Licensing

Intellectual property can be thought of as a bundle of activity rights around an idea or expression that can be withheld or granted in strategic ways to achieve some goal centered on that idea or expression. When the owner of these rights grants permission for others to do these activities, they are licensing these rights. The rights associated with the types of intellectual property that IIP deals with are:

  • Patents: to use, sell, offer for sale, make, or import the tangible embodiment of the idea covered in the patent.

  • Copyrights: to copy, distribute, create derivatives, display, and perform the work covered by the copyright.

  • Trademarks: to use the word(s) or mark to identify a product or service.
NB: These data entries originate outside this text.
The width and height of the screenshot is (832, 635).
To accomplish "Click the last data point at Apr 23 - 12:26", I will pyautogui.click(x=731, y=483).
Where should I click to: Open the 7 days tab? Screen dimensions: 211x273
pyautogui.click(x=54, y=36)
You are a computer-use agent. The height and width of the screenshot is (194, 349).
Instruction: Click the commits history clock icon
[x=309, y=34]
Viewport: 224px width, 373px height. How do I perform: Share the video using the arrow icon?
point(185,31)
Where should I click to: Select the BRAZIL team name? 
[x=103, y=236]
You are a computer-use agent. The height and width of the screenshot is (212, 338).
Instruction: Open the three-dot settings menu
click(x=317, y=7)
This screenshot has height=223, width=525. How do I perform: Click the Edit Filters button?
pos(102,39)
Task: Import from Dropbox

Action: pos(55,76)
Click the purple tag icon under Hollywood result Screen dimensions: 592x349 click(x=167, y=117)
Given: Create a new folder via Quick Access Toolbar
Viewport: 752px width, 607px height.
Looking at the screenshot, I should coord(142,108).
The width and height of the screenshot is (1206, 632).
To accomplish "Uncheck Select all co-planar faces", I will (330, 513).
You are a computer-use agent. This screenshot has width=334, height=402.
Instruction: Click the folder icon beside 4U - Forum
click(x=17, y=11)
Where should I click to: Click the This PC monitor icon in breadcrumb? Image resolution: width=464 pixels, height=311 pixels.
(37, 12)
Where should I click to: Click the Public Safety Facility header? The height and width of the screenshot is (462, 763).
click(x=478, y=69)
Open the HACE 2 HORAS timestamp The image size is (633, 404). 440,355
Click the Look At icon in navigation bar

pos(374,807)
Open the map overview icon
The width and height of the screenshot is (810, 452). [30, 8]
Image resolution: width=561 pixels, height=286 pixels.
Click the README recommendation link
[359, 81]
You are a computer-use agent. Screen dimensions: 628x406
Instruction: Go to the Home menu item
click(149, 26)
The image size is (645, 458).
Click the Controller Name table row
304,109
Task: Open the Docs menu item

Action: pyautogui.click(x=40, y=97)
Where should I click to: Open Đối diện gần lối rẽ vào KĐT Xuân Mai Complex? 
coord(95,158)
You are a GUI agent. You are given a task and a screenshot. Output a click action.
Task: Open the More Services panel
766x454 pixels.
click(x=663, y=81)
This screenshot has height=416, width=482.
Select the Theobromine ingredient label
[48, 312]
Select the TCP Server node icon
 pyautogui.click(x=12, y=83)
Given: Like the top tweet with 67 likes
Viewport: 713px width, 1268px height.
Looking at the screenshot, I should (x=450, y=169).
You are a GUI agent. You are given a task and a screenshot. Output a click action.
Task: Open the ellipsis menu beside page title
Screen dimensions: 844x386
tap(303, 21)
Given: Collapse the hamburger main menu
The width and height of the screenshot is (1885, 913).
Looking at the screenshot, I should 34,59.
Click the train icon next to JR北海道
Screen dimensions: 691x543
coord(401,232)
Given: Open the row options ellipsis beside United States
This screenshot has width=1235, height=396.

The licensing of these rights is the tool that IIP uses to promote the use and increase the impact of PSU innovations. This tool can be used in different ways, depending on the project goals and the type of intellectual property involved. The rights can be licensed separately or all together, can be licensed exclusively to one party or non-exclusively to many, can be licensed by geographic territory or by market segment and use, and can come with restrictions and considerations that allow us to shape how the underlying innovation is used.

The licensing of patents is most often used for allowing companies the ability commercialize products and services from PSU innovations. To ensure that the innovation is developed (and developed in a way we would like), we will license the rights with conditions that either mark deadlines for commercial development or directly guide how an end product or service will be deployed. For example, we might grants rights on the condition that a first sale is made by a certain date, or that a start-up company achieves an adequate level of funding or has experienced management by a certain date. For life-saving drugs or technologies directed to quality of life in developing countries, we might include a condition that the products be offered at cost, with no mark up, in those countries. These conditions must be weighed against the ability of the company to operate efficiently and reach our shared goals without undue burden, and the conditions are often a point of negotiation when putting together a patent license. We will also include non-negotiable provisions that legally protect the university and restrictions to keep us in compliance with regulations we are subject to as recipients of federal funding for research.

The licensing of copyrights can be used for allowing commercialization of a copyright work, but also has many other uses centered around use and distribution. We might provide the right for external partners to copy and distribute a training manual, but not to create derivatives, under the condition that our name stays on the material and that PSU gets attribution for its development. We might license a collection of data to other partners, providing the right to copy, create derivatives, and distribute, but under the condition that they check back once a year to ensure that the data they are using is the most current available. We might license and distribute learning software to many educational institution partners around the country, but stipulate that they are not allowed to charge their users to use the software. All of these rights and restrictions are targeted to use and impact of the innovations while still being tailored to the particular goals of the researchers and projects.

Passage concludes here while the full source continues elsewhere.